Tal Einat added the comment:
Indeed, I seem to have been misinterpreting the grammar, despite taking care
and reading it several times. This strengthens my opinion that we should use
str.isidentifier() rather than attempt to correctly re-implement just the parts
that we need.
Attached is a patch which fixes HyperParser._eat_identifier(), to the extent of
my testing (tests included).
When non-ASCII characters are encountered, this patch uses Terry's suggestion
of checking for valid identifier characters using ('a' +
string_part).isidentifier(). It also employs his suggestion of how to avoid
executing this check at every index, by skipping 4 characters at a time.

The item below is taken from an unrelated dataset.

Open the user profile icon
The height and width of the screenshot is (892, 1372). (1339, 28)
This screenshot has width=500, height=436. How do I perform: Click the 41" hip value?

However, even with this fix, HyperParser.get_expression() still fails with
non-ASCII Unicode strings. This is because it uses PyParse, which doesn't
support Unicode! For example, it apparently replaces all non-ASCII characters
with 'x'. I've added (in this patch) a few tests for this, which currently fail.
FWIW, PyParse includes a comment to this effect[1]:
<quote>
The parse functions have no idea what to do with Unicode, so
replace all Unicode characters with "x". This is "safe"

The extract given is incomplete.